More of a Hologram: Lincoln or the Supreme Court?

In my mind the Supreme Court is at the precipice.  A majority of the court has come to personate Mitt Romney’s lack of understanding of the new world around us.  In deciding to accept a case out of Alabama in order to rule on the constitutionality of critical parts of the Voting Rights Act, the court is placing itself in judgment.  No one with a pip of integrity can believe that changes in election laws leading up to the 2012 presidential election had any other purpose – and their authors any other motivation – than to suppress the constitutional rights of certain American citizens whose ballots were to be denigrated if possible.

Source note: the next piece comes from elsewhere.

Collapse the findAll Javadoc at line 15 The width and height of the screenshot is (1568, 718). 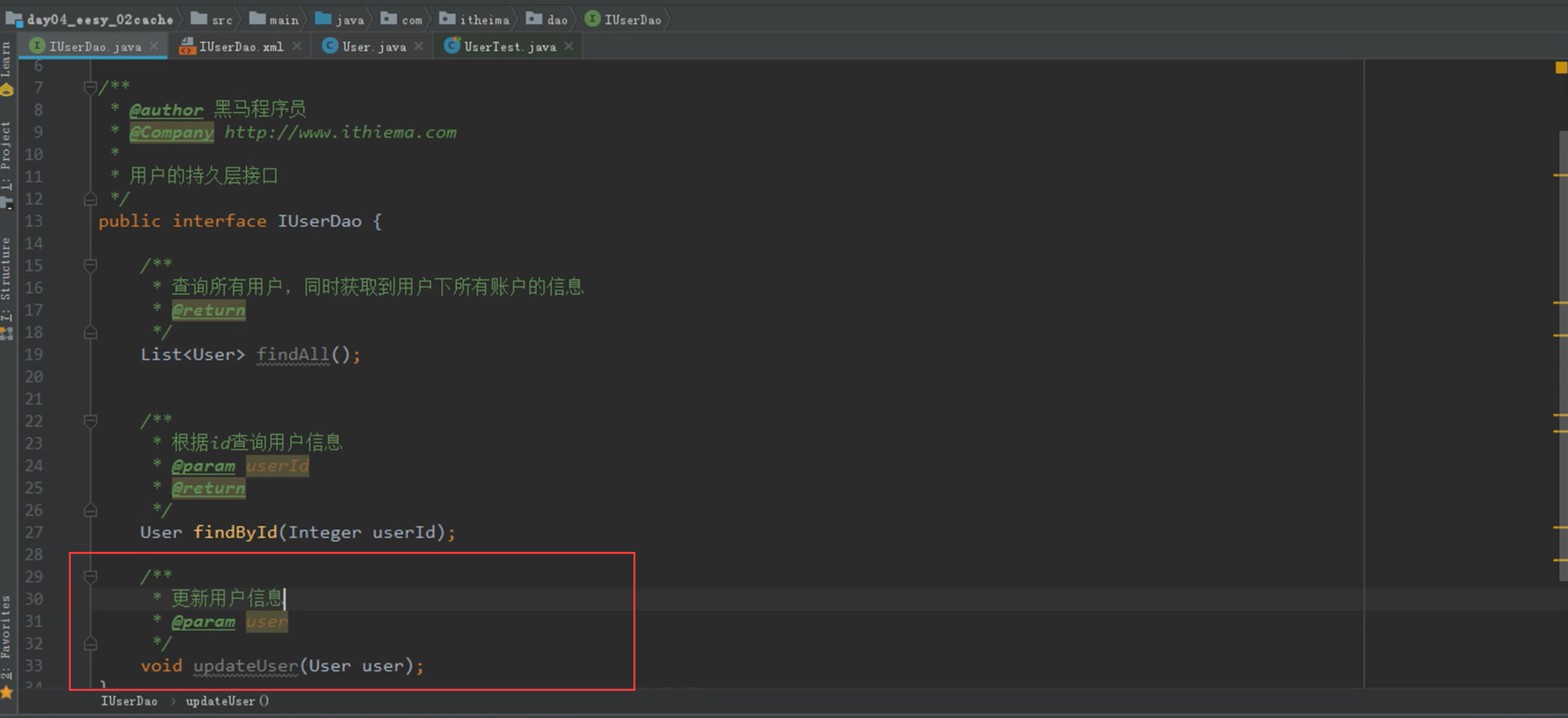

The willingness on the part of many citizens – and state attorneys general – to engage and use anti-Constitutional means to limit the rights of voters persists, and it can be found in almost any part of the Union.  The most blatant example this year occurred not in the southern states and other localities specifically covered by the Act but in Pennsylvania, which is barely included in provisions related to Spanish-speaking citizens.  The law that sought to thwart better the rights of voters was enacted in Harrisburg, 100 miles from Philadelphia, the cradle of this country’s liberties, and 40 miles from Gettysburg, where the most anti-democratic force ever organized on American soil was defeated, marking a turning point in the civil war between North and South.  To that same Gettysburg did Abraham Lincoln lumber to dedicate a shrine to the fallen of that battle but where, in fact, he rededicated America to the justness of the war and to itself.

 

Now comes a tiny army of justices and anti-democrats who want to undo Lincoln.  In so doing, these uncommon men threaten the Constitution itself and, of course, our system of government and the people’s governance.

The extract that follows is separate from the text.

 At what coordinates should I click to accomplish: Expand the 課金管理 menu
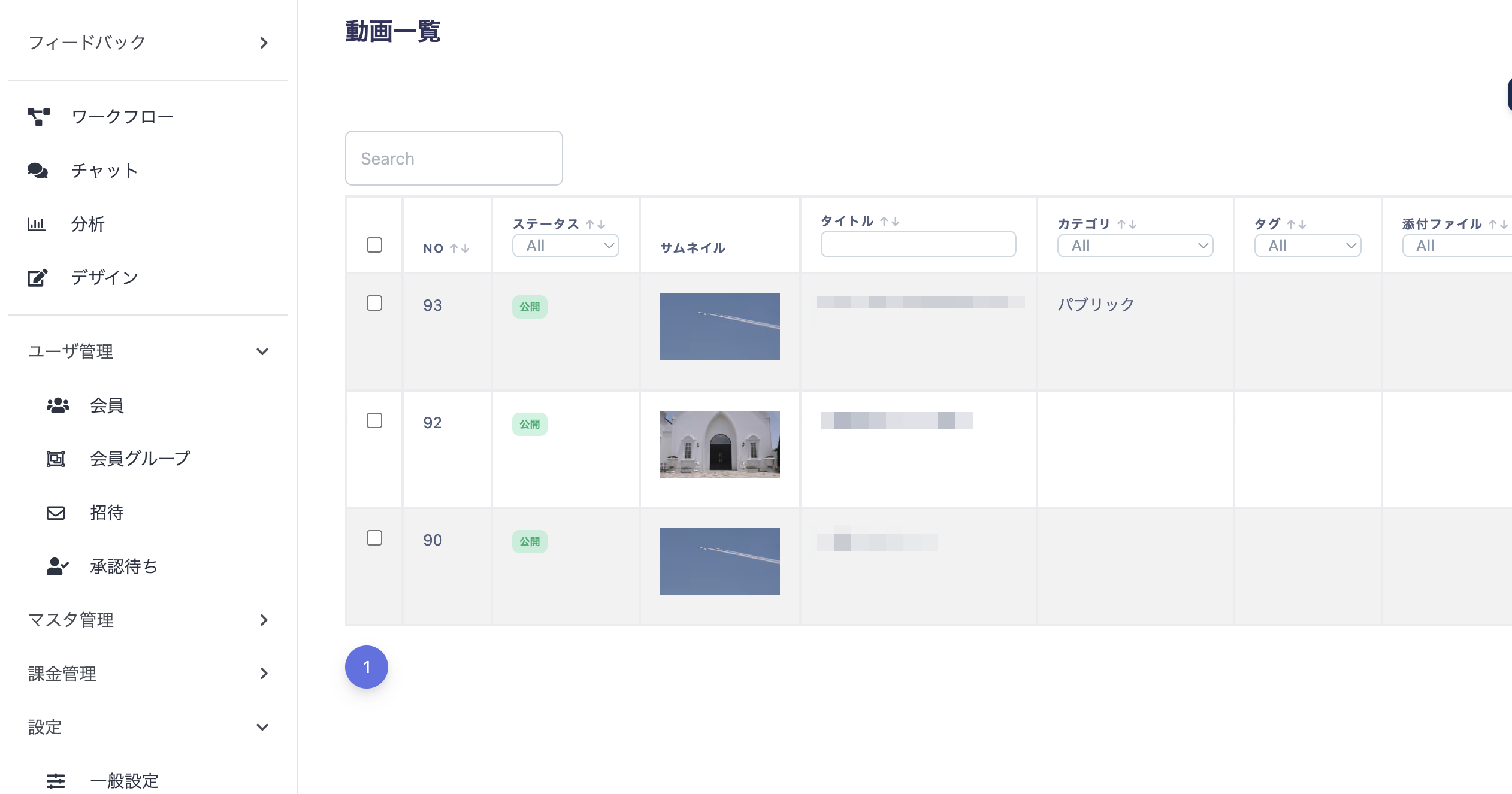point(264,674)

If the court thinks that it is somehow vouchsafing the future of the Republic by sanctioning the power of states and local governments to devalue parts of the nation’s citizenry, it is delegitimizing itself.  The notion that the country has gotten over its disgraceful racial past is evidently false, else there would be no new Pennsylvania-like laws springing up across the land.  The fact that the nation elected an African American to the Presidency is testament to its promise.  His re-election testifies the grit of voters determined to overcome prejudicial election laws echoing the days preceding Gettysburg.

In taking the Shelby County, Alabama, case, the court seems to signal its belief that the country’s changed demography alone remonstrates the need to pay close attention to the disposition of anti-democratic sentiment in American politics.  The founders long after they wrote the Constitution continued to fear a return of the British, who in fact did try to make a monarchial comeback.  The new Republic had to be on guard.  America was not safe then and it is not safe now.  It never is.  Citizens must uphold always with avowed constancy the arc of freedom over which the nation passes in its constant journey into the future.  And someone should let the court in on a little secret:  Real anti-democratic tendencies pervade parts of the new demography, including its largest component, the Hispanic/Latino population.

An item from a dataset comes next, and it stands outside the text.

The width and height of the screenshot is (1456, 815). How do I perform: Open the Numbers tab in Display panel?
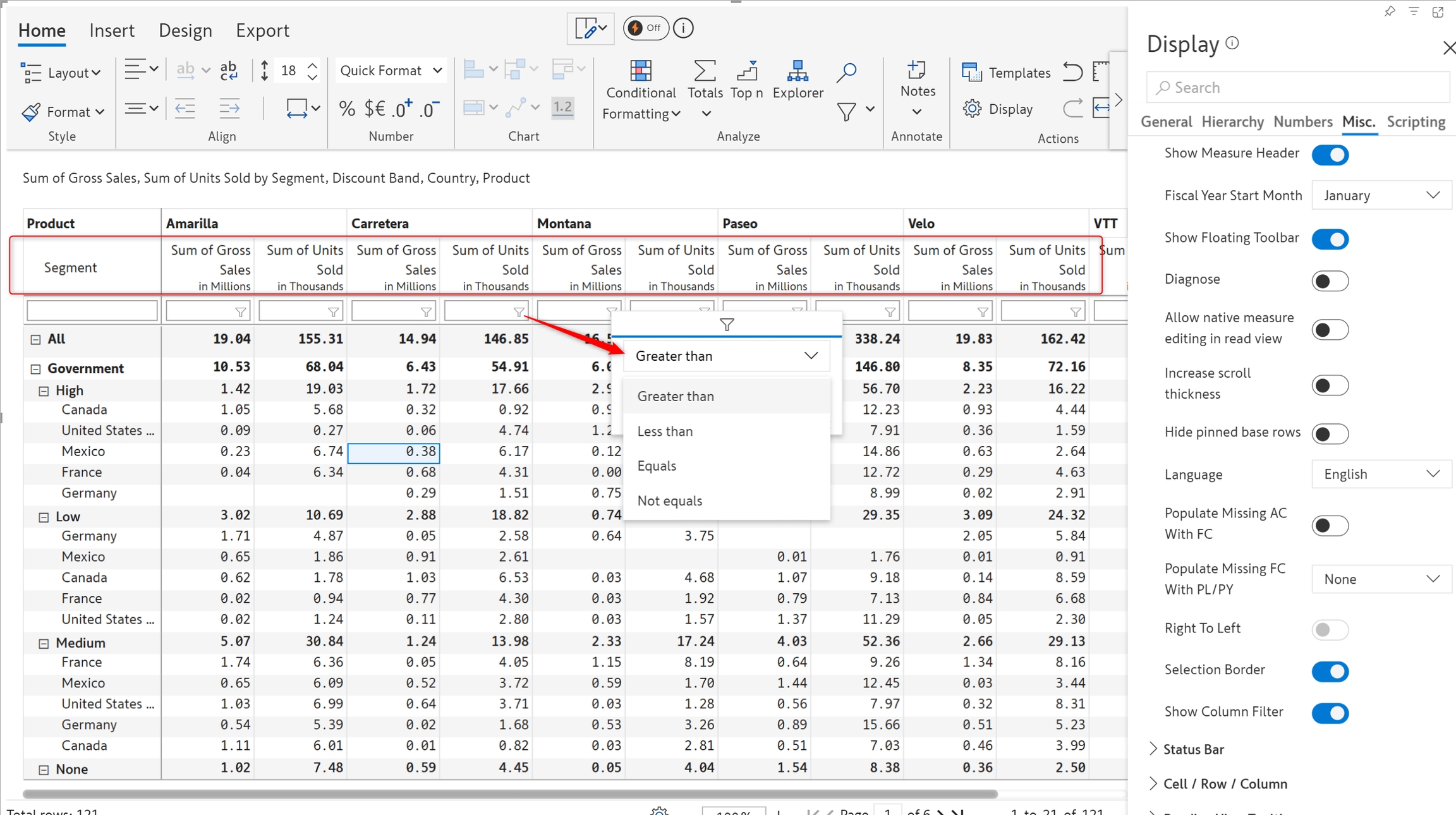click(x=1302, y=121)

Would that we could have Lincoln reincarnated as he has been on the silver screen of late and join the conferences of the Supreme Court as it debates the Alabama case.  Lincoln, who himself unconstitutionally suspended the right of habeas corpus during the war, would probably express some contrition in retrospect but on Shelby be antagonistic.  Few would doubt he would back down from the likes of Antonin Scalia or Clarence Thomas, in whom Lincoln no doubt would find great personal irony.  What arguments could Scalia or John Roberts or Anthony Kennedy or Samuel Alito make to Lincoln in a day when some of these same jurists would tolerate other citizens, still, imposing their religious rights on others – and argue with a straight face that they are defending religious liberty in general.  In the same way, they appear ready to argue that to defend democracy they must somehow neuter the Voting Rights Act. Burning a village in order to save it remains, it seems, plausible for this court.

The court will have us believe that instead of helping protect the voting rights of millions the contested sections of the Act somehow threaten everyone else’s rights and privileges.  The Act represents something larger than the court itself.  And thus Lincoln for himself would see – as the nation is fast understanding – the danger the court is becoming:  Nothing more than another way station in the transparent push by a plutocratic few to retain and concentrate their power.

The court behaves as if the country is not aware on a daily basis of the heavy price it is paying for the incompetent President it ramrodded down the throat of the country in 2000.  Even at his lowest jurisprudential point, Lincoln was able to hold together a Union against armed anti-democrats who sought to pull under an infant nation.

The court, only 85 miles from Gettysburg, seems not to understand that it faces the same challenge Lincoln did.  Perhaps a road trip is in order.

Jesse Treviño is the former editorial page editor of The Austin American-Statesman.